- Extracted information
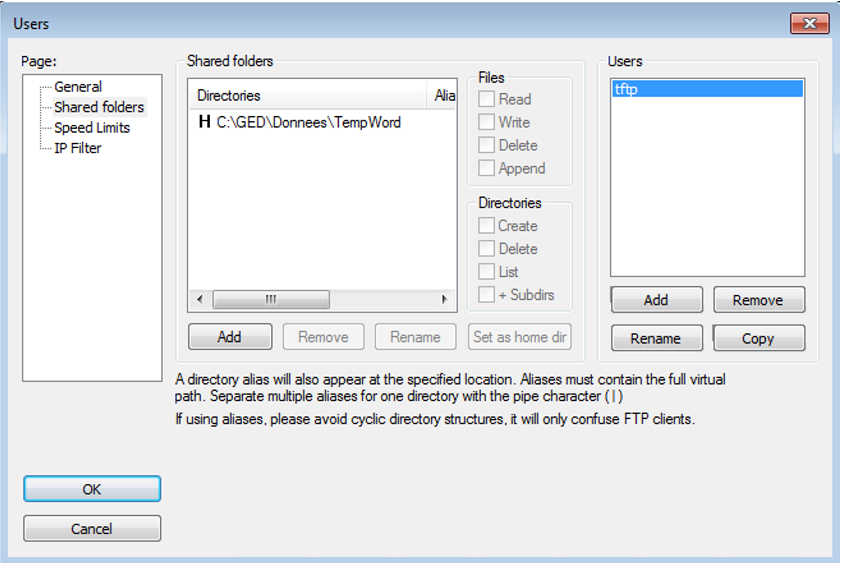Image resolution: width=841 pixels, height=563 pixels.
Task: Open the Shared folders page
Action: click(x=98, y=107)
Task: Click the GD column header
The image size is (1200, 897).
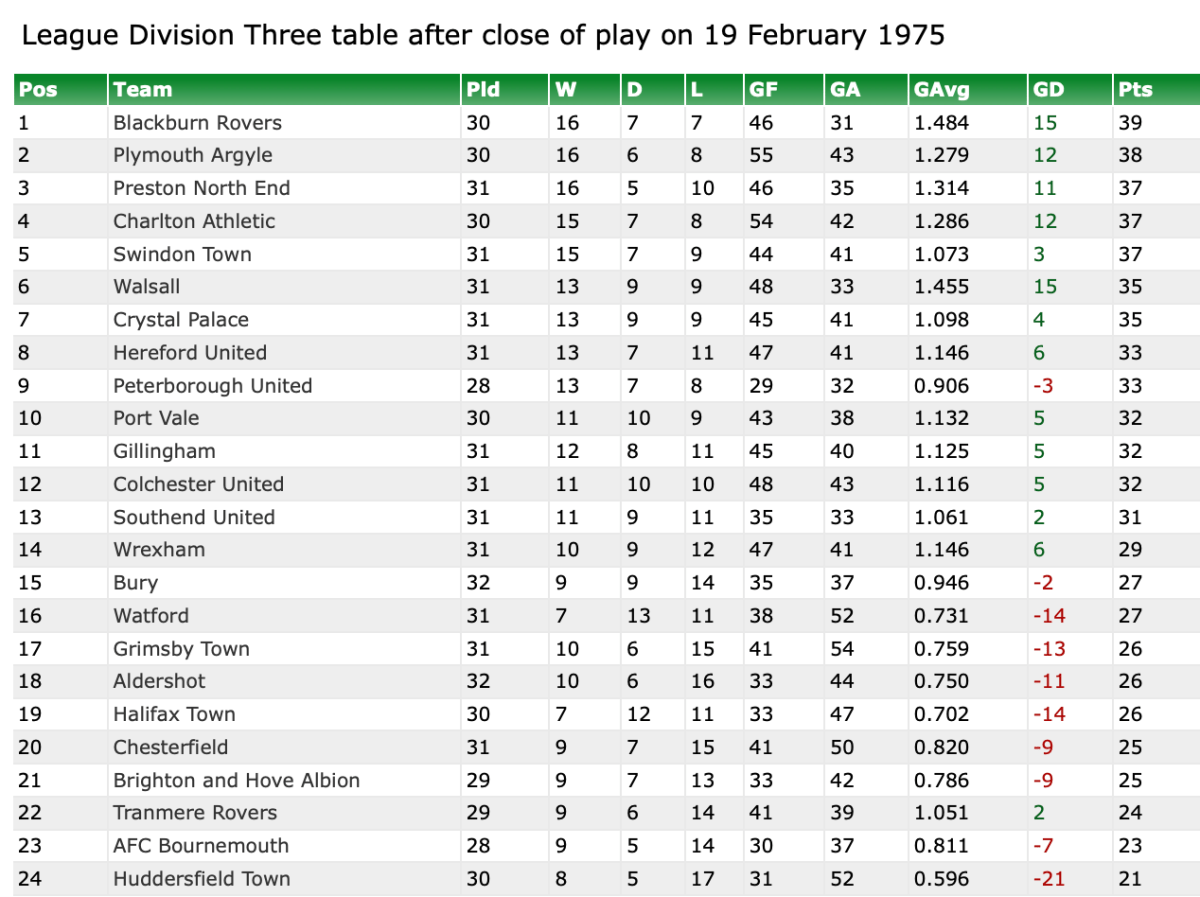Action: [x=1048, y=90]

- Task prompt
Output every line above verbatim, omitting the pictures.

- Final result
Image resolution: width=841 pixels, height=563 pixels.
Task: Open the Shared folders page
Action: click(x=98, y=107)
Task: Click the GD column header
The image size is (1200, 897).
Action: [x=1048, y=90]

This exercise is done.